_Task directions_:
Recast the lines of the listing below as a numbered list, starting with the line that contains "Select Загрузки in the navigation pane" and going on through the end of the listing. Skip blank lines and leave the pictures out.
#### Exercise material
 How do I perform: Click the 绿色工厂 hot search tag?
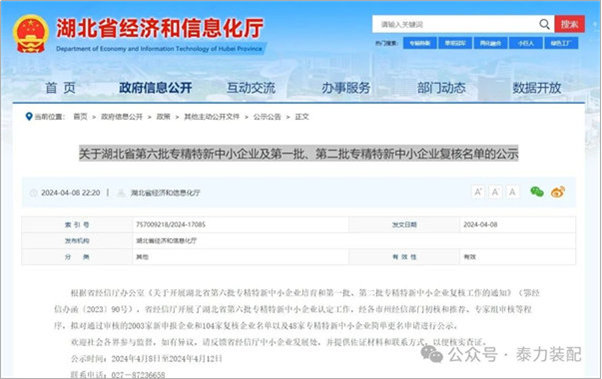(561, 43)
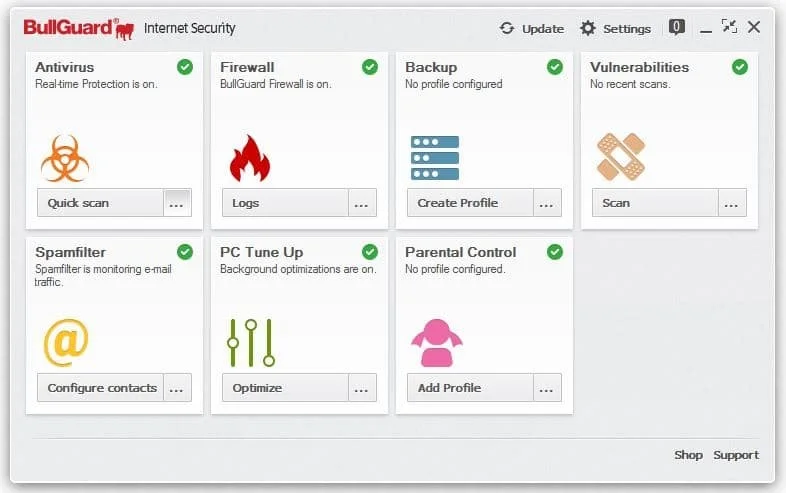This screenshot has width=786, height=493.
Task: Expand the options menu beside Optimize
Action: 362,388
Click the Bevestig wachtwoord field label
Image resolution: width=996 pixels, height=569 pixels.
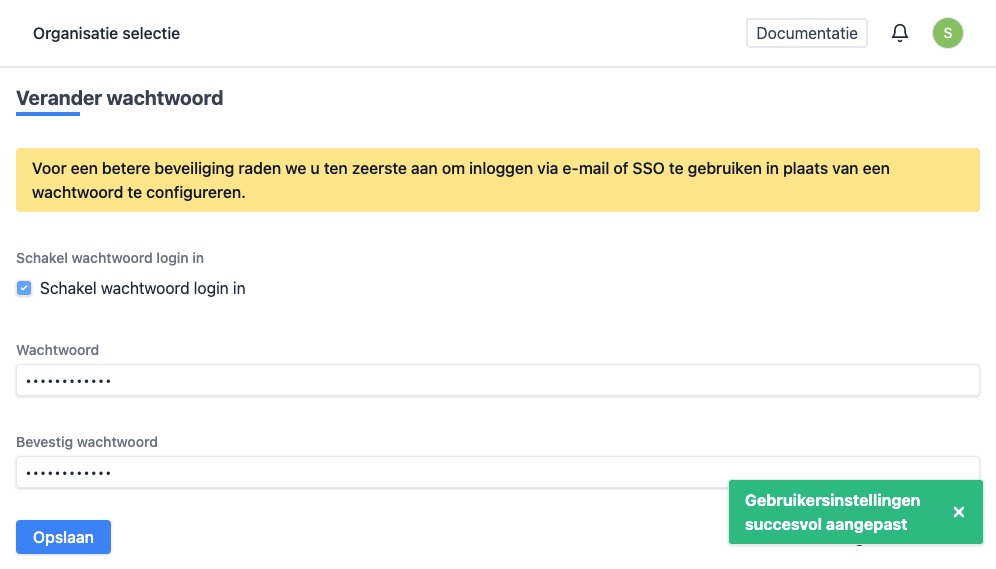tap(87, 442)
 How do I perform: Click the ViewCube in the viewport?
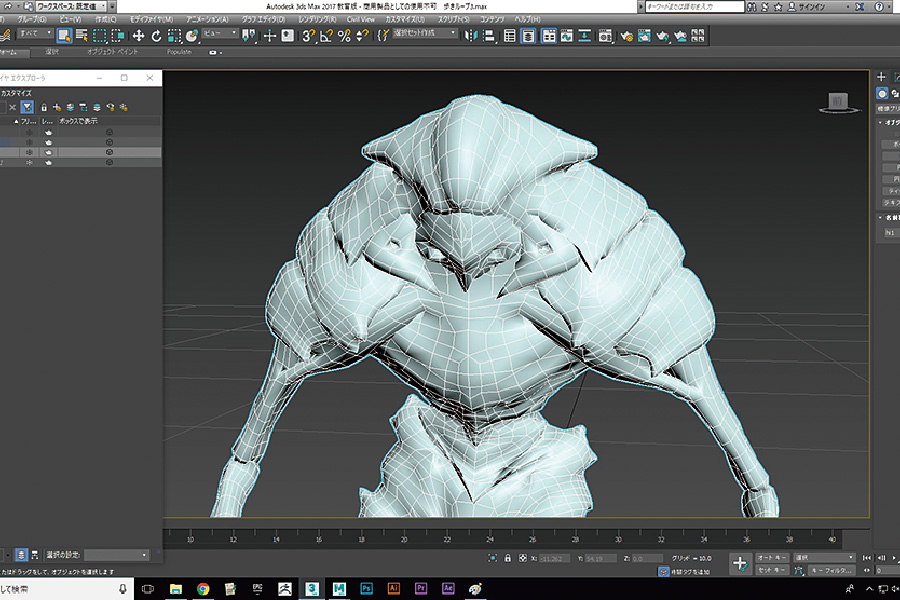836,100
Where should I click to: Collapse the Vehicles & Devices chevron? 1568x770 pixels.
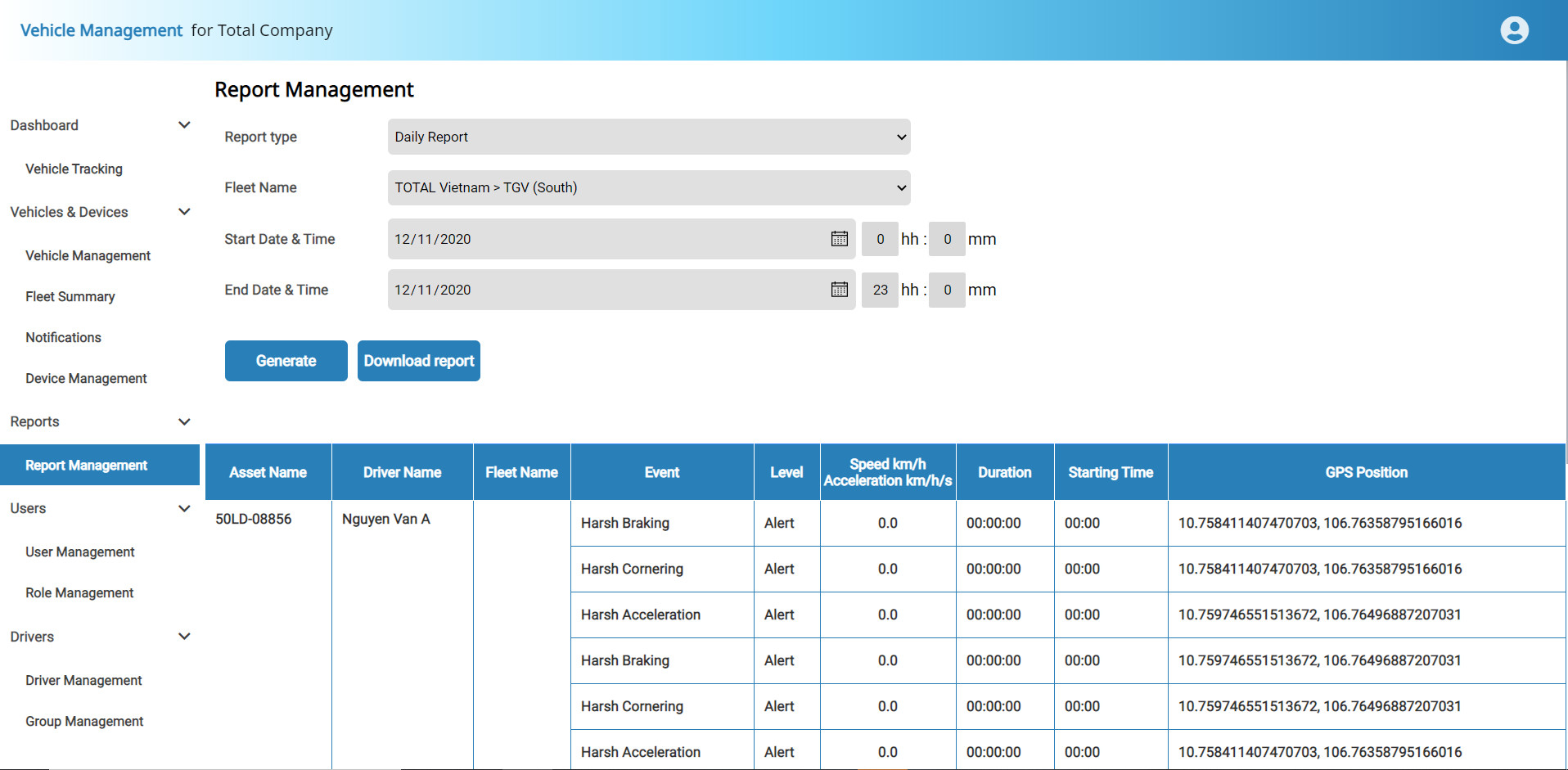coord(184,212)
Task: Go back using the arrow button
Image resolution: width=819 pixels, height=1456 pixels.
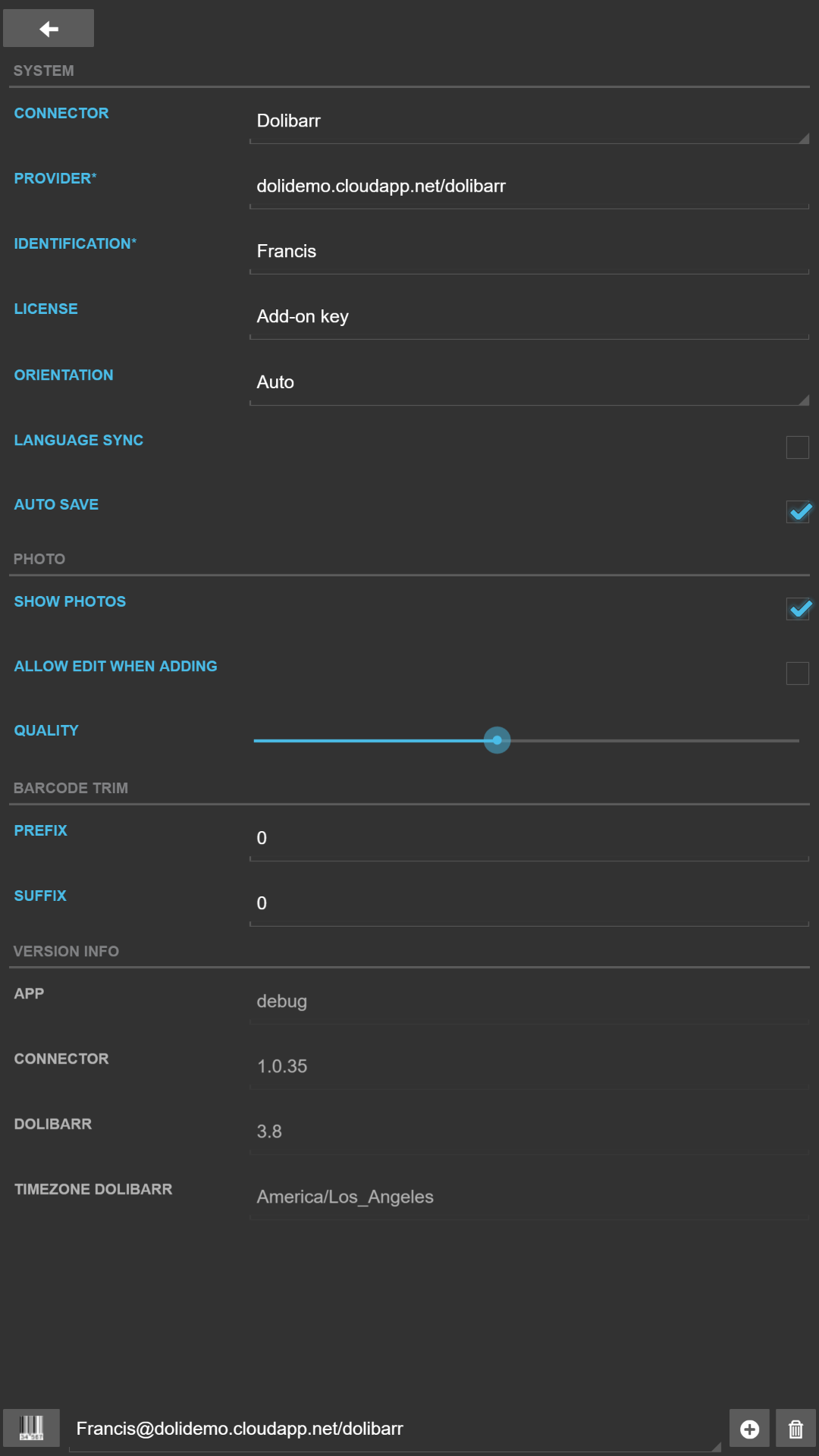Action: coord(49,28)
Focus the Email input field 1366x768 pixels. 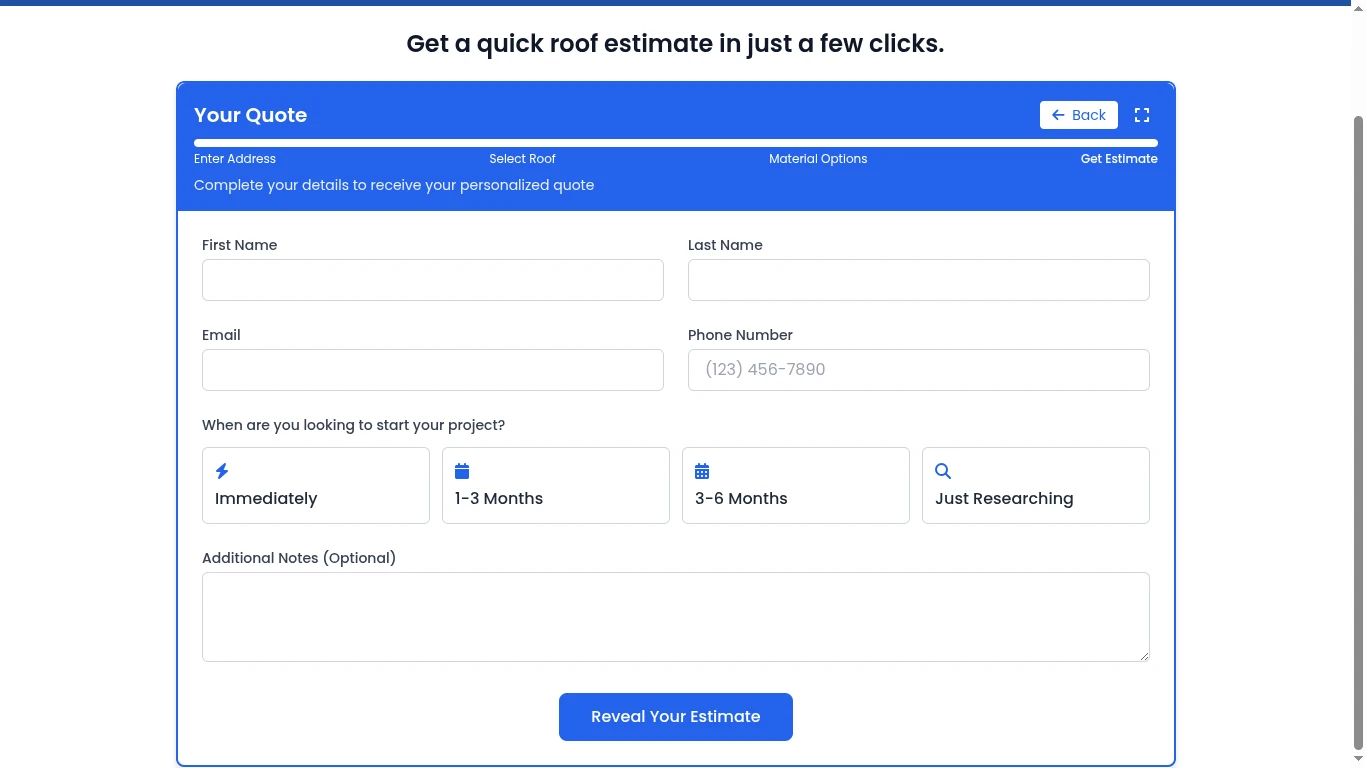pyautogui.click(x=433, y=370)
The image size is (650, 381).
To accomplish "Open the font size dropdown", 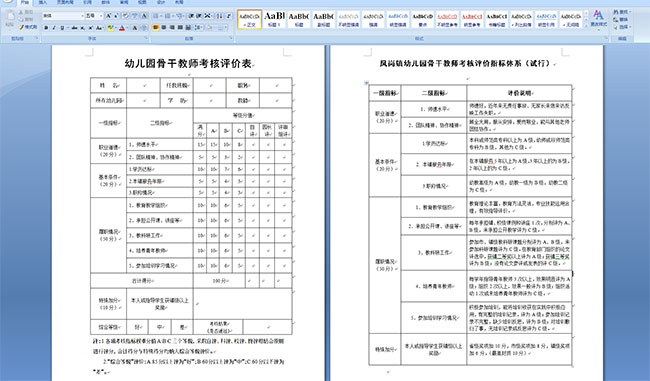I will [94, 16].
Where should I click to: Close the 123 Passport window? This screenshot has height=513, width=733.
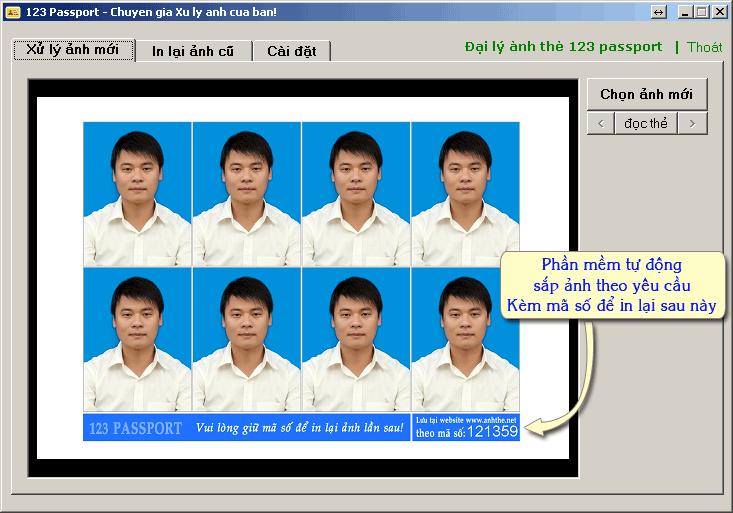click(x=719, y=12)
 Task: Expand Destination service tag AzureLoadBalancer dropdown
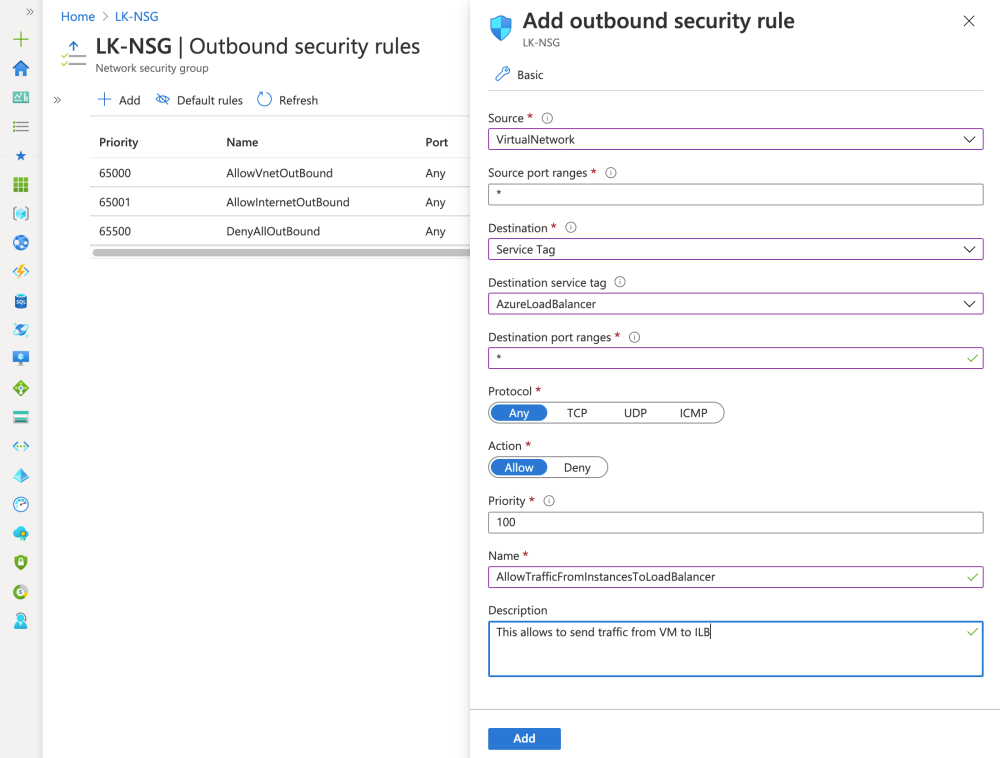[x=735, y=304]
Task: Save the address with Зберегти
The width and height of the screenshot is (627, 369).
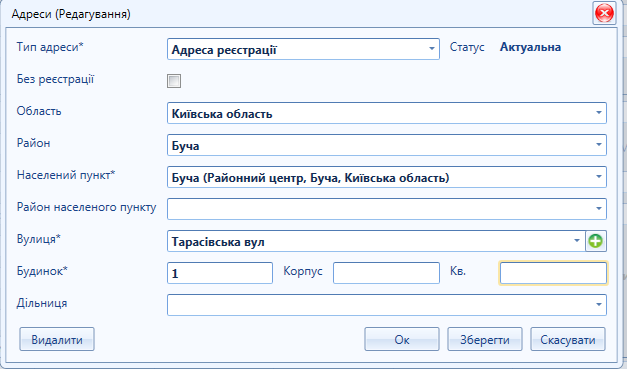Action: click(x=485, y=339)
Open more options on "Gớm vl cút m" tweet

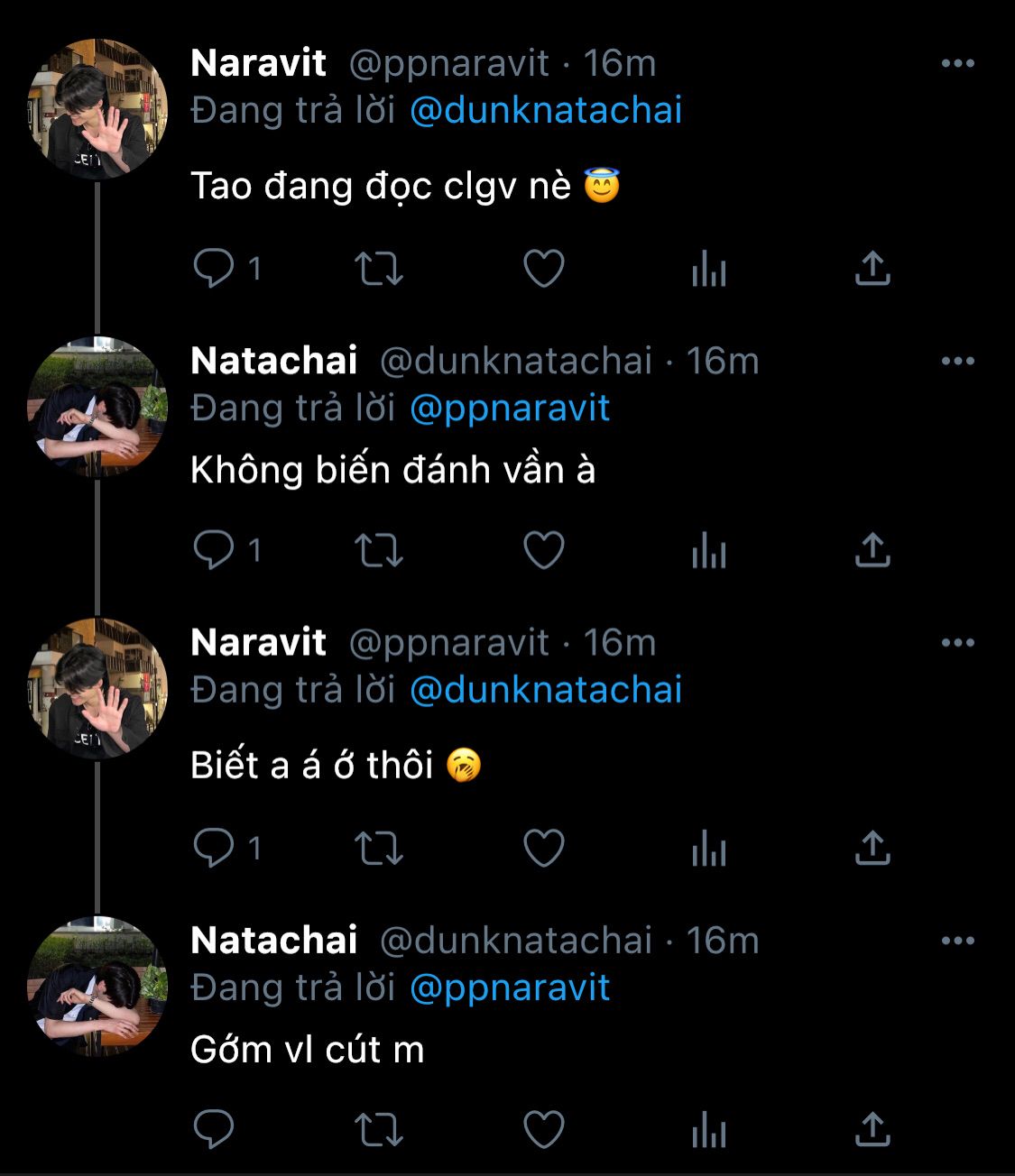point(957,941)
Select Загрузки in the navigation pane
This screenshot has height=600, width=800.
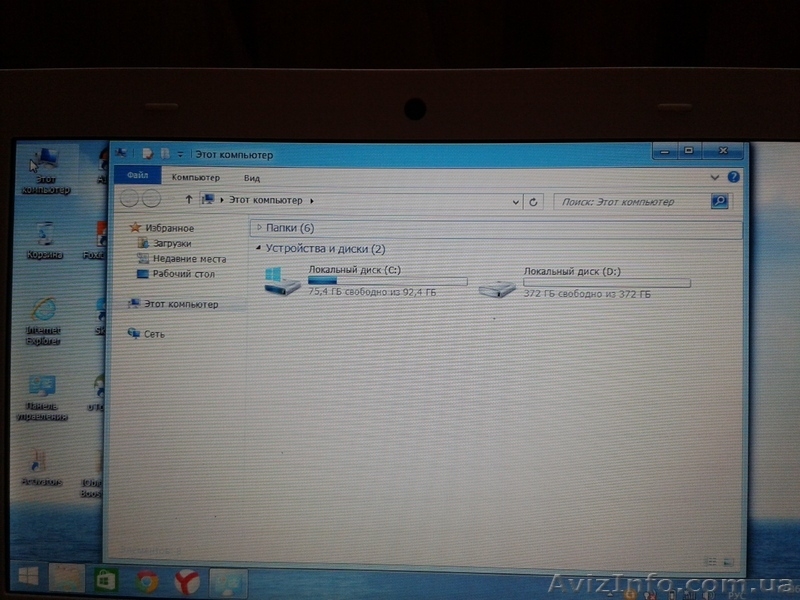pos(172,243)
########
_Result_:
1. Select Загрузки in the navigation pane
2. This screenshot has height=600, width=800.
3. pos(172,243)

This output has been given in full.